» **Data extract**:
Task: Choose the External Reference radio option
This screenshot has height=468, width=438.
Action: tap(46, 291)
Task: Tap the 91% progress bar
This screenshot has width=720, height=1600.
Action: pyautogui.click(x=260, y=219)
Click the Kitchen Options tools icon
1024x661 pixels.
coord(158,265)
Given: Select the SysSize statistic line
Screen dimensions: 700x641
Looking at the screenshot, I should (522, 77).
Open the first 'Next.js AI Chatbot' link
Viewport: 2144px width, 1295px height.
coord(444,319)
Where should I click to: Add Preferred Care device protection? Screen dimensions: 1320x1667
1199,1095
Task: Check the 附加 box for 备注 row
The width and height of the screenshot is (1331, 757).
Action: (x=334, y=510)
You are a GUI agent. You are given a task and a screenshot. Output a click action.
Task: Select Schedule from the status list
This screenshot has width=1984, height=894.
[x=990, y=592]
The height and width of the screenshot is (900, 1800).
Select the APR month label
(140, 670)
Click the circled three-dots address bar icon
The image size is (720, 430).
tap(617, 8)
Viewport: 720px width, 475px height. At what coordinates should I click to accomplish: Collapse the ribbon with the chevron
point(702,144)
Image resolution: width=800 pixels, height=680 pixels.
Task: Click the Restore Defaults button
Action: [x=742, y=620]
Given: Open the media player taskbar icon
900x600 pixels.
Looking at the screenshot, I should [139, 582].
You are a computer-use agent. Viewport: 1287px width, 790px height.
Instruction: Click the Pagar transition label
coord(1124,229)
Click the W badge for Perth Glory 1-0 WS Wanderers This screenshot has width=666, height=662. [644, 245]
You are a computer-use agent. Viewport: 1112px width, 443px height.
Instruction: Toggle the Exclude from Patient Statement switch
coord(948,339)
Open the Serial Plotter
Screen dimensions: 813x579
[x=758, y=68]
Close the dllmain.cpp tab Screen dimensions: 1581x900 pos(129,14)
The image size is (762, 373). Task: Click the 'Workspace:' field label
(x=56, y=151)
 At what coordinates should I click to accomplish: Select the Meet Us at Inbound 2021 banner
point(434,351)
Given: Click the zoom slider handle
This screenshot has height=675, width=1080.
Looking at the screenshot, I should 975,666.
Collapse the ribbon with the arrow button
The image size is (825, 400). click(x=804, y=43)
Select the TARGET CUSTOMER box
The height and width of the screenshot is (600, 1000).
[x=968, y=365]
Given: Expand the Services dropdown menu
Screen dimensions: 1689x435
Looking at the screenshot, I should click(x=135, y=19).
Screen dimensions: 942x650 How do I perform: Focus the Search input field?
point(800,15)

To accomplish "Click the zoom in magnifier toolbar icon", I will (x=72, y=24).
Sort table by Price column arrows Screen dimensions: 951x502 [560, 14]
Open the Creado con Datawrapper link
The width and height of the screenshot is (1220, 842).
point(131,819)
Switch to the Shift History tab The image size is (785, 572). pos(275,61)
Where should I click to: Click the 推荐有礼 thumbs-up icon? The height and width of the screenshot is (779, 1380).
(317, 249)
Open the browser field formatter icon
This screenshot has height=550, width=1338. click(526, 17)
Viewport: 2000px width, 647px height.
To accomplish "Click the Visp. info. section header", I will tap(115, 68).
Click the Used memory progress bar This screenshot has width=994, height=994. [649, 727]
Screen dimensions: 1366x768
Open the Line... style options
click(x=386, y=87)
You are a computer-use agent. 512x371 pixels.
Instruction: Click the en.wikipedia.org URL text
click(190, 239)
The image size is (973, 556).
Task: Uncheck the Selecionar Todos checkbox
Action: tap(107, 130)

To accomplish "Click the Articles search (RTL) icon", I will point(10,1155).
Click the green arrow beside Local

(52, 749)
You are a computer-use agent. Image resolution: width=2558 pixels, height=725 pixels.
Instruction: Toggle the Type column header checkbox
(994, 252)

» **Your assignment**: The listing is to be given again exactly, line for line.

» **Response for this exercise**:
Task: Choose the External Reference radio option
This screenshot has height=468, width=438.
Action: tap(46, 291)
Task: Tap the 91% progress bar
This screenshot has width=720, height=1600.
Action: pyautogui.click(x=260, y=219)
Click the Kitchen Options tools icon
1024x661 pixels.
coord(158,265)
Given: Select the SysSize statistic line
Screen dimensions: 700x641
Looking at the screenshot, I should (522, 77).
Open the first 'Next.js AI Chatbot' link
Viewport: 2144px width, 1295px height.
coord(444,319)
Where should I click to: Add Preferred Care device protection? Screen dimensions: 1320x1667
1199,1095
Task: Check the 附加 box for 备注 row
The width and height of the screenshot is (1331, 757).
Action: (x=334, y=510)
You are a GUI agent. You are given a task and a screenshot. Output a click action.
Task: Select Schedule from the status list
This screenshot has width=1984, height=894.
[x=990, y=592]
The height and width of the screenshot is (900, 1800).
Select the APR month label
(140, 670)
Click the circled three-dots address bar icon
The image size is (720, 430).
tap(617, 8)
Viewport: 720px width, 475px height. At what coordinates should I click to accomplish: Collapse the ribbon with the chevron
point(702,144)
Image resolution: width=800 pixels, height=680 pixels.
Task: Click the Restore Defaults button
Action: [x=742, y=620]
Given: Open the media player taskbar icon
900x600 pixels.
Looking at the screenshot, I should [139, 582].
You are a computer-use agent. Viewport: 1287px width, 790px height.
Instruction: Click the Pagar transition label
coord(1124,229)
Click the W badge for Perth Glory 1-0 WS Wanderers This screenshot has width=666, height=662. [644, 245]
You are a computer-use agent. Viewport: 1112px width, 443px height.
Instruction: Toggle the Exclude from Patient Statement switch
coord(948,339)
Open the Serial Plotter
Screen dimensions: 813x579
[x=758, y=68]
Close the dllmain.cpp tab Screen dimensions: 1581x900 pos(129,14)
The image size is (762, 373). Task: Click the 'Workspace:' field label
(x=56, y=151)
 At what coordinates should I click to accomplish: Select the Meet Us at Inbound 2021 banner
point(434,351)
Given: Click the zoom slider handle
This screenshot has height=675, width=1080.
Looking at the screenshot, I should 975,666.
Collapse the ribbon with the arrow button
The image size is (825, 400). click(x=804, y=43)
Select the TARGET CUSTOMER box
The height and width of the screenshot is (600, 1000).
[x=968, y=365]
Given: Expand the Services dropdown menu
Screen dimensions: 1689x435
Looking at the screenshot, I should click(x=135, y=19).
Screen dimensions: 942x650 How do I perform: Focus the Search input field?
point(800,15)

To accomplish "Click the zoom in magnifier toolbar icon", I will (x=72, y=24).
Sort table by Price column arrows Screen dimensions: 951x502 [560, 14]
Open the Creado con Datawrapper link
The width and height of the screenshot is (1220, 842).
point(131,819)
Switch to the Shift History tab The image size is (785, 572). pos(275,61)
Where should I click to: Click the 推荐有礼 thumbs-up icon? The height and width of the screenshot is (779, 1380).
(317, 249)
Open the browser field formatter icon
This screenshot has height=550, width=1338. click(526, 17)
Viewport: 2000px width, 647px height.
To accomplish "Click the Visp. info. section header", I will tap(115, 68).
Click the Used memory progress bar This screenshot has width=994, height=994. [649, 727]
Screen dimensions: 1366x768
Open the Line... style options
click(x=386, y=87)
You are a computer-use agent. 512x371 pixels.
Instruction: Click the en.wikipedia.org URL text
click(190, 239)
The image size is (973, 556).
Task: Uncheck the Selecionar Todos checkbox
Action: tap(107, 130)

To accomplish "Click the Articles search (RTL) icon", I will point(10,1155).
Click the green arrow beside Local

(52, 749)
You are a computer-use agent. Image resolution: width=2558 pixels, height=725 pixels.
Instruction: Toggle the Type column header checkbox
(994, 252)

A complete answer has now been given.